#### Provided passage

Oct 24

“Successful people ask better questions, and as a result, they get better answers.”
- Anthony Robbins

There are only two types of questions: Those that get negative or negligible results, and those that get great results. What questions are you asking yourself and your associates, employees and customers that can result in a better bottom line? What questions will reduce customer attrition, improve loyalty and profits and motivate the people you work with?

Design the Right Questions

  • The answers to the questions we ask should result in answers that inspire, motivate and initiate innovation and positive action.
  • They should encourage, cheer, challenge, energize and drive.
  • The more specific the question, the more specific the answers… And the more specific the answers, the better. Specific is terrific.

By designing the right questions to ask those involved in our business, we direct the business to greater success and focus everyone on the goals and objectives for which we have taken responsibility. When you ask the right question, you create an answer that begets a success strategy.

Try Asking These for a Self Check:

  1. “Which three things can we do to increase the amount of people coming into the store by 5% without any cost or risk to us?”

#### Work instructions
1. Reproduce word for word the part of the passage on asking better questions that begins at the words "There are only" and stops after the words "Specific is terrific.".
2. Using the passage on asking better questions, say whether each statement agrees with it, answering yes or no and quoting the words that decide it: (a) The passage holds that there are only two types of questions. (b) The passage holds that more general questions lead to better answers. (c) The self-check question aims to raise the number of people coming into the store by 10%.
3. According to the passage on asking better questions, what do you create when you ask the right question?

(Items from a dataset)
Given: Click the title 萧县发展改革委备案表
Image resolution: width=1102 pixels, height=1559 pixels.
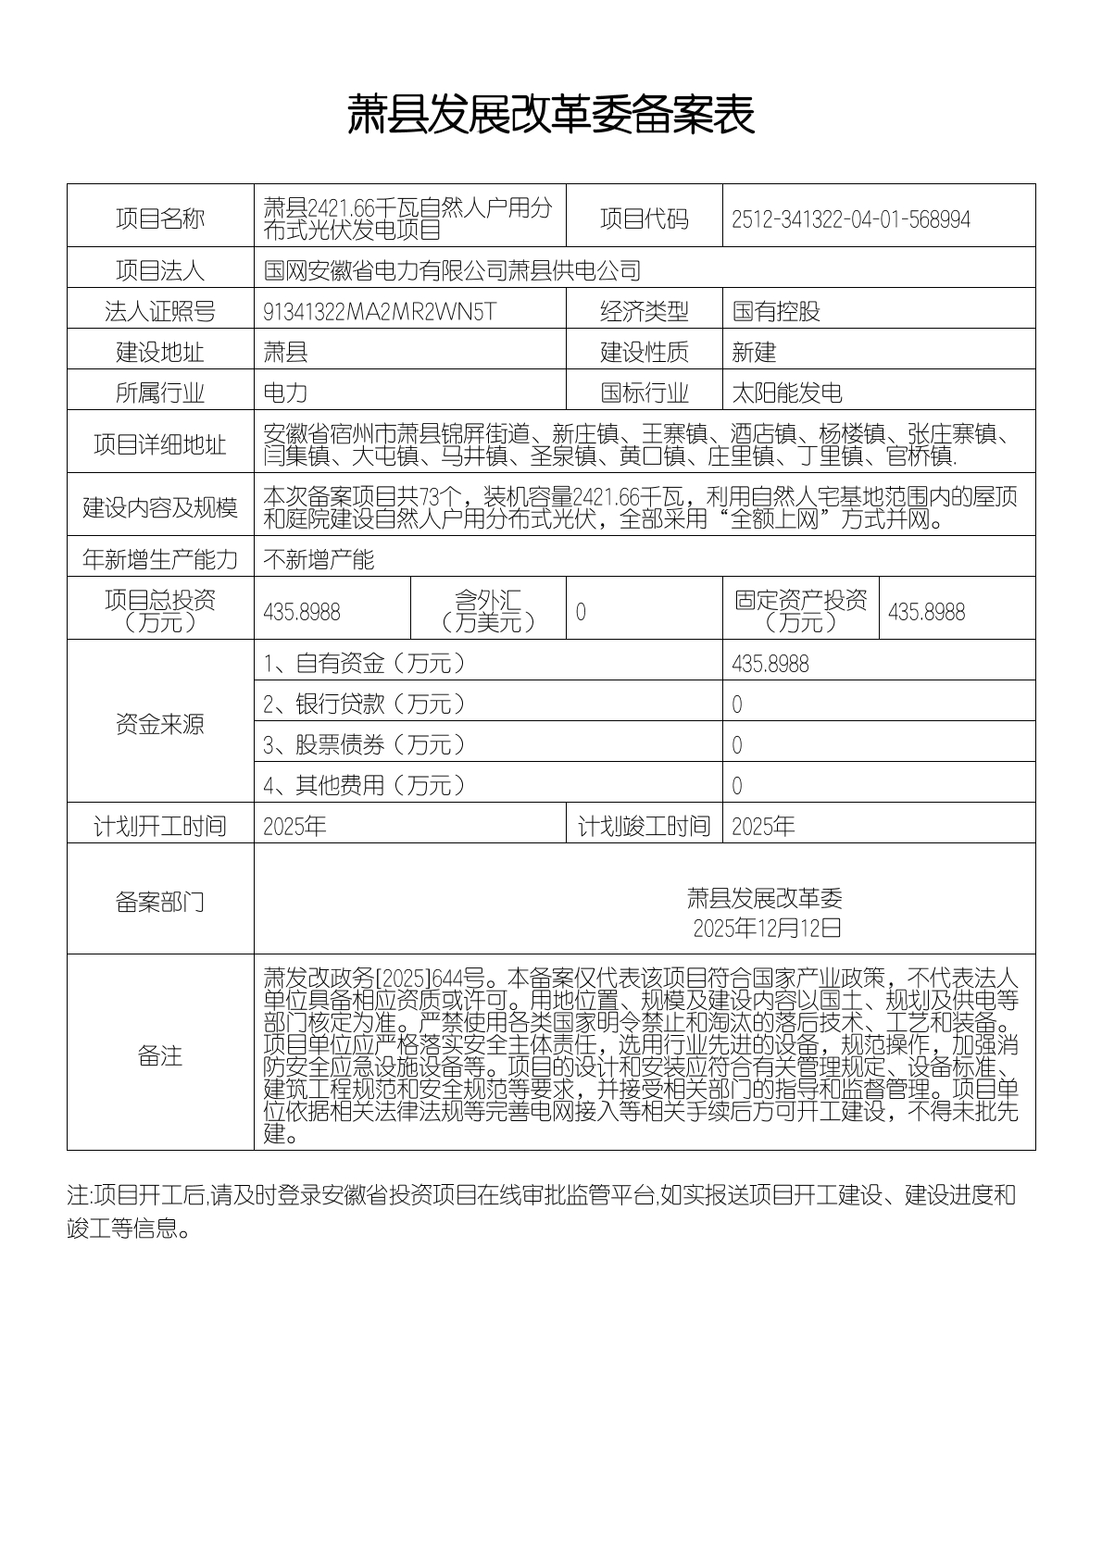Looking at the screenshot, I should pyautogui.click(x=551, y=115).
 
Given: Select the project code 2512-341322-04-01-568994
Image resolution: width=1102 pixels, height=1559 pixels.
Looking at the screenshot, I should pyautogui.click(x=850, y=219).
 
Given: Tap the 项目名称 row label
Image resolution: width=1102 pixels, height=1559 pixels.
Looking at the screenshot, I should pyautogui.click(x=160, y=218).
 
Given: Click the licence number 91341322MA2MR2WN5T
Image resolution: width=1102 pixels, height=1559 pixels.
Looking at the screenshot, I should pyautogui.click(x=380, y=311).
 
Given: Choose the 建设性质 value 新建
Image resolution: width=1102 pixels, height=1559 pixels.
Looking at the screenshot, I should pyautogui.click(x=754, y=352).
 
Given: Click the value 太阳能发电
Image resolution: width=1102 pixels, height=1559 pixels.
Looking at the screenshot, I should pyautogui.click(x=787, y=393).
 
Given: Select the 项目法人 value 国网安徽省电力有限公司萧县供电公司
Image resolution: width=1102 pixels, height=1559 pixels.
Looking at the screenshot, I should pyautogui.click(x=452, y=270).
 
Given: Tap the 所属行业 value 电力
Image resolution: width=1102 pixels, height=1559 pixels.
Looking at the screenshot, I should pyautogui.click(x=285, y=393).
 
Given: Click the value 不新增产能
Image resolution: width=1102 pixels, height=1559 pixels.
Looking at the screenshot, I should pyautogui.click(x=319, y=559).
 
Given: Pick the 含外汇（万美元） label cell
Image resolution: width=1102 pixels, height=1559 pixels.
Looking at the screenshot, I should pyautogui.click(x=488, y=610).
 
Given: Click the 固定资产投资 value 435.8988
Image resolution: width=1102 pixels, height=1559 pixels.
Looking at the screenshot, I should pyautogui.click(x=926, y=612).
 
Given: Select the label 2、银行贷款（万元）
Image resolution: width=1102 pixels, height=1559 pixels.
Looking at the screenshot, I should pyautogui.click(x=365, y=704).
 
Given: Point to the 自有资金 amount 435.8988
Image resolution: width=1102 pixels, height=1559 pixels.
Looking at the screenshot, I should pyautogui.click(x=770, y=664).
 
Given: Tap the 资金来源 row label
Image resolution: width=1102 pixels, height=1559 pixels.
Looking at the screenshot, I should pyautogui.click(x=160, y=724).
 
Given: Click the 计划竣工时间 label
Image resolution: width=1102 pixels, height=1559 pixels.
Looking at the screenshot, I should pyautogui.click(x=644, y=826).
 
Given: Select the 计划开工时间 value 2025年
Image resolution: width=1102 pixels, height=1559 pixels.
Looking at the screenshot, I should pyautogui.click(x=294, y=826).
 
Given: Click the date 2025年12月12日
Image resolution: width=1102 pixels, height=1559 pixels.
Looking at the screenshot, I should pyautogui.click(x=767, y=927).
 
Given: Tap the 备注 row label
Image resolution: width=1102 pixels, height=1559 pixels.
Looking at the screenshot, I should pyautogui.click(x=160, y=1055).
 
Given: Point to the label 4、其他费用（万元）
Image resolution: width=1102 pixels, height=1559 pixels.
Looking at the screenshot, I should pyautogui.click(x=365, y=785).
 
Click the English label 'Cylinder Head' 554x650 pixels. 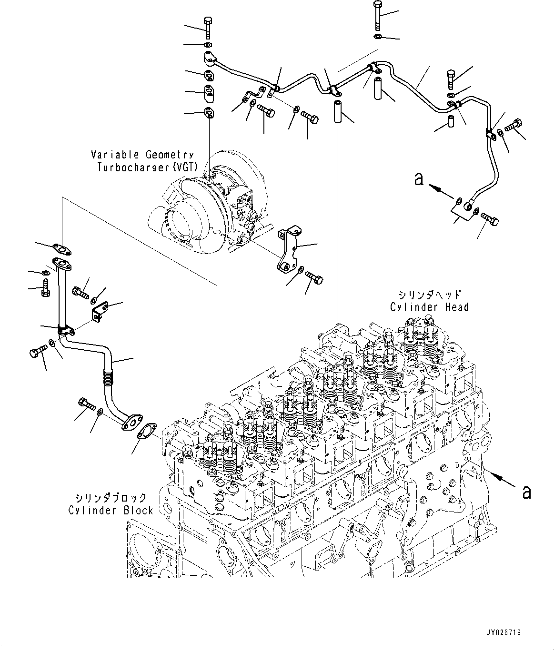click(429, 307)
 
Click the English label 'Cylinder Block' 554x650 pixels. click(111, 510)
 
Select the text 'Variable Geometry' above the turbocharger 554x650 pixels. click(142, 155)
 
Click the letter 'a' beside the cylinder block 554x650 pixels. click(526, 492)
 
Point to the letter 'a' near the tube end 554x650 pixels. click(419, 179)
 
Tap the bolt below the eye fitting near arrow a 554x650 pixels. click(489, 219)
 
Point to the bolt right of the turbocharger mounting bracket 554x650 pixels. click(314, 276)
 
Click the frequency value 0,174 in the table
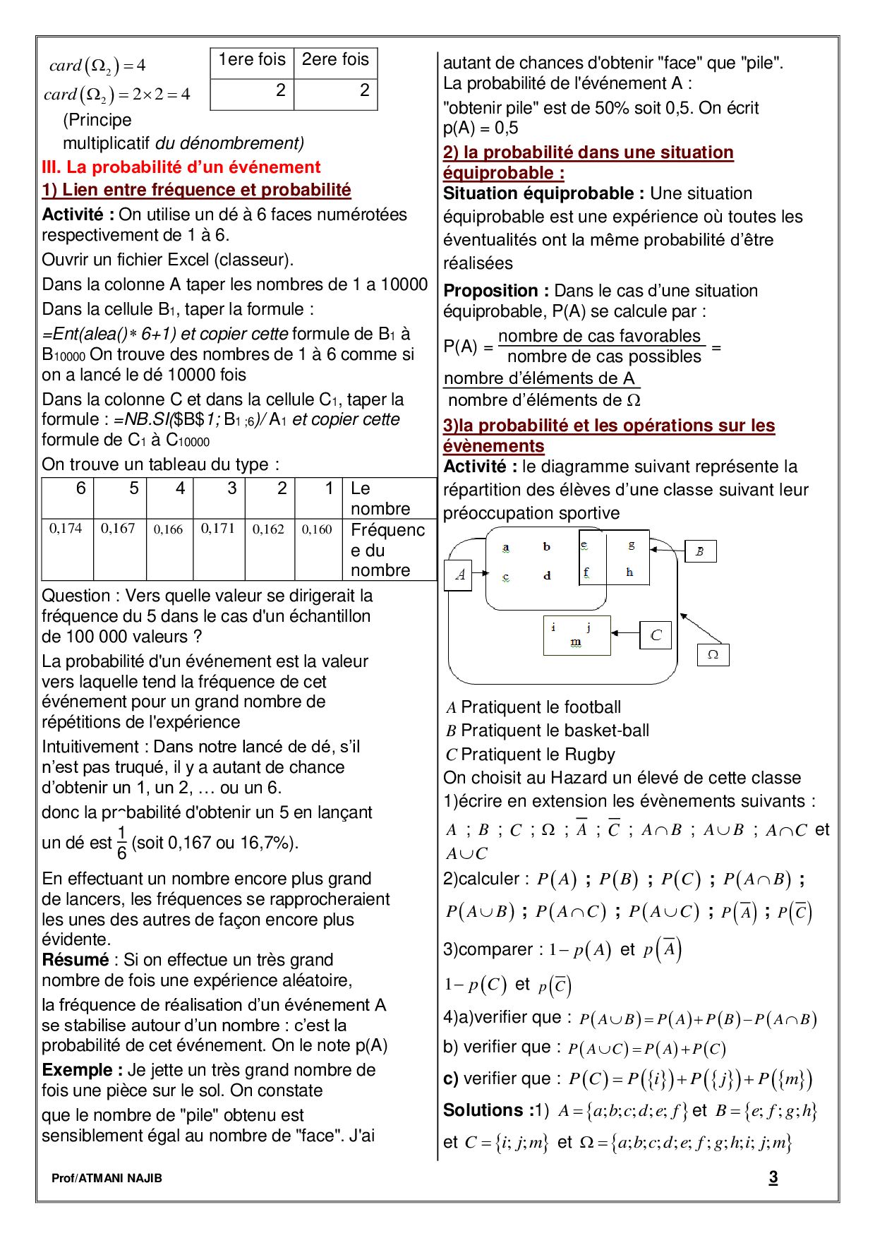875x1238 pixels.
--
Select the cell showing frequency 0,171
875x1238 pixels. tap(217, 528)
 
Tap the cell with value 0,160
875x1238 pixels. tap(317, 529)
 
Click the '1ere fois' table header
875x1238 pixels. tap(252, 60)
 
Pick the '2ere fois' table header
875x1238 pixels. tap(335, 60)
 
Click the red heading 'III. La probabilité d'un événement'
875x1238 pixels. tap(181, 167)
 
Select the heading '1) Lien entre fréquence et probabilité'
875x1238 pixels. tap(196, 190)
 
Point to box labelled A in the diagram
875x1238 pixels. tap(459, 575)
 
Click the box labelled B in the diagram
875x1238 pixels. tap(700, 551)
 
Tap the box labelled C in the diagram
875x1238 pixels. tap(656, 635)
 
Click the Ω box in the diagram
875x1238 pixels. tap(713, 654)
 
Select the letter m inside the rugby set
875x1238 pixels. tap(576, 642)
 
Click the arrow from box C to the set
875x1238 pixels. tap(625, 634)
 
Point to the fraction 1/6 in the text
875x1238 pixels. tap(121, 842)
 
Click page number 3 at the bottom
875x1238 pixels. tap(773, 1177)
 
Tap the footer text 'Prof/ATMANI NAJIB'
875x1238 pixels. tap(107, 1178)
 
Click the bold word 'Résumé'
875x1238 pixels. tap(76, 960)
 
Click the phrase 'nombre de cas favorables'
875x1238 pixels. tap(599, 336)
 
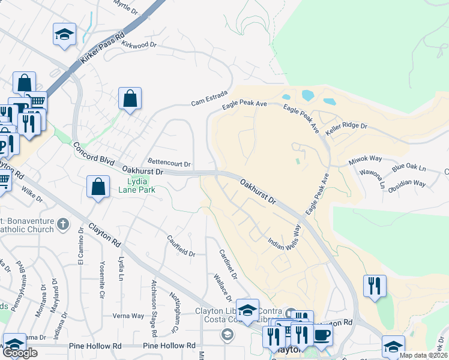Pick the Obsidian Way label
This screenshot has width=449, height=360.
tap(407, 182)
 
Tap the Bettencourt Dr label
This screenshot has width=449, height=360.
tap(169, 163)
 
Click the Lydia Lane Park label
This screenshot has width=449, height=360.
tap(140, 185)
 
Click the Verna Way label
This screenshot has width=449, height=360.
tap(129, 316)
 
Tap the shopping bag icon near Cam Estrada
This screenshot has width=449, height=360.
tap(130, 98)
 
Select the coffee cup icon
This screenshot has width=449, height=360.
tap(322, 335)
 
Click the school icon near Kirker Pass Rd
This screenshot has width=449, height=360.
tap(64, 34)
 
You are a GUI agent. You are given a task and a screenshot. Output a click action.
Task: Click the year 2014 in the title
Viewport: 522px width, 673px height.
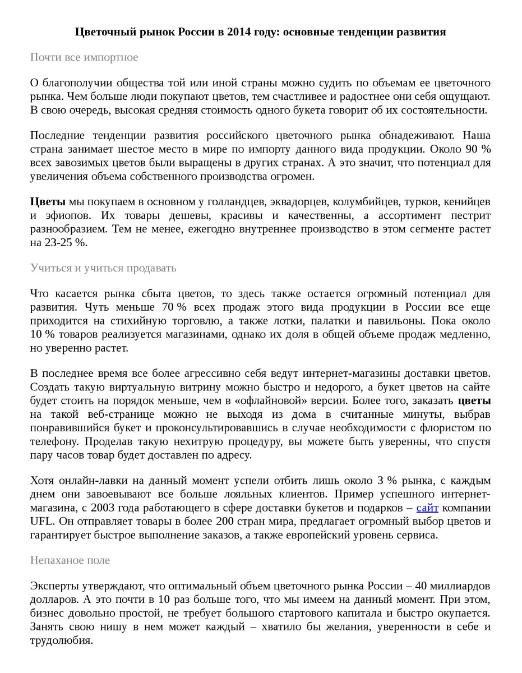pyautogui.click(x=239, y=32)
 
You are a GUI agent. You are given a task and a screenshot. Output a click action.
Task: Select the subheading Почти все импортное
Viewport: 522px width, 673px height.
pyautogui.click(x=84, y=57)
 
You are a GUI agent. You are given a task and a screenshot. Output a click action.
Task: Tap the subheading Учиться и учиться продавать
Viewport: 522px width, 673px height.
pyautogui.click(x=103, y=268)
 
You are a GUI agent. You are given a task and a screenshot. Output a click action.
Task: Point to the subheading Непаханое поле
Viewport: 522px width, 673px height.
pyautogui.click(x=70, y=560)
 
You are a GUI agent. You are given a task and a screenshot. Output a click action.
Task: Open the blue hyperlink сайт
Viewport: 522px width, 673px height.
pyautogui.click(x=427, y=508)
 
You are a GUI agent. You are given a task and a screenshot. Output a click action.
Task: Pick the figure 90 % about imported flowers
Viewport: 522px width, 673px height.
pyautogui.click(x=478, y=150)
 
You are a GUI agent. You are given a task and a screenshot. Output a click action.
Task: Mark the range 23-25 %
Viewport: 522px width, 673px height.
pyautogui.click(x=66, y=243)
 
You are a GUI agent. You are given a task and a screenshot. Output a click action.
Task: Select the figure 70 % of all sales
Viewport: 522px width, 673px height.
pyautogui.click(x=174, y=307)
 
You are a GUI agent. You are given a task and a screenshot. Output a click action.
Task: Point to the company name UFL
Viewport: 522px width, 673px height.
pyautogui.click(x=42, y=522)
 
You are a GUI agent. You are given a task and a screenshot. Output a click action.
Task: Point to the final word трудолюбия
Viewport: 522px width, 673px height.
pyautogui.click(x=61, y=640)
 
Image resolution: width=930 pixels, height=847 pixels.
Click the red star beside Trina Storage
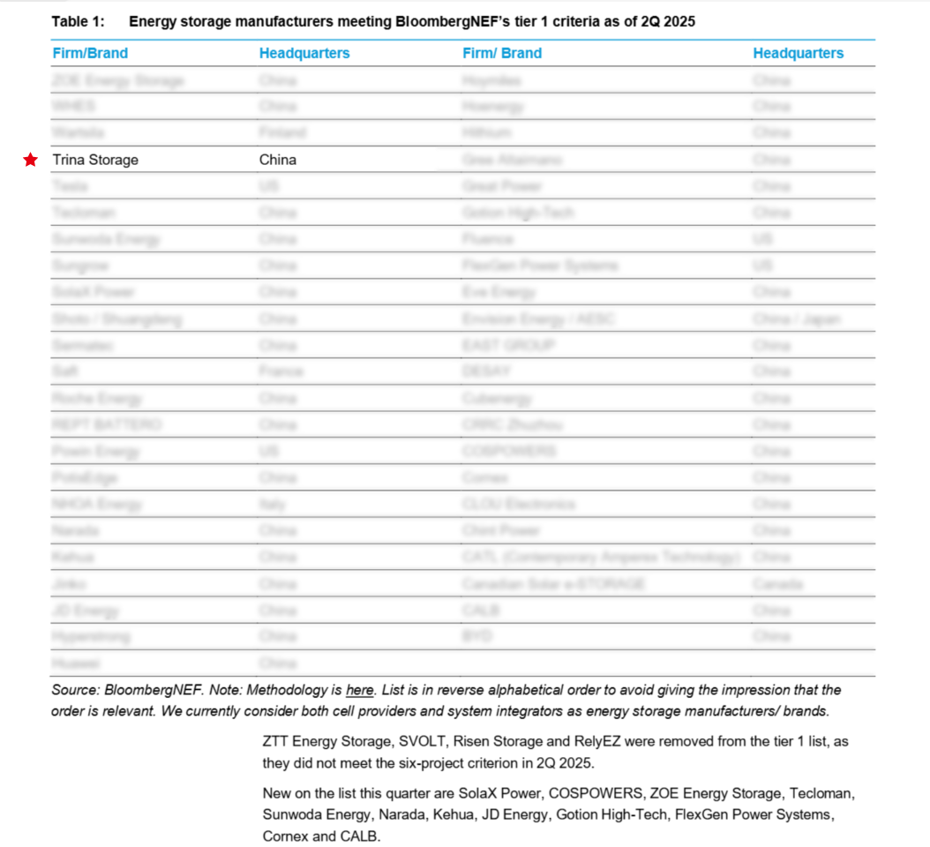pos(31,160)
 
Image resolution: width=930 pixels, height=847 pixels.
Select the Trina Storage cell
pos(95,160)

#### Answers below
1.
There are only two types of questions: Those that get negative or negligible results, and those that get great results. What questions are you asking yourself and your associates, employees and customers that can result in a better bottom line? What questions will reduce customer attrition, improve loyalty and profits and motivate the people you work with?

Design the Right Questions

  • The answers to the questions we ask should result in answers that inspire, motivate and initiate innovation and positive action.
  • They should encourage, cheer, challenge, energize and drive.
  • The more specific the question, the more specific the answers… And the more specific the answers, the better. Specific is terrific.

2.
(a) Yes: "There are only two types of questions"
(b) No: "The more specific the question, the more specific the answers… And the more specific the answers, the better."
(c) No: "by 5% without any cost or risk to us"

3. You create an answer that begets a success strategy.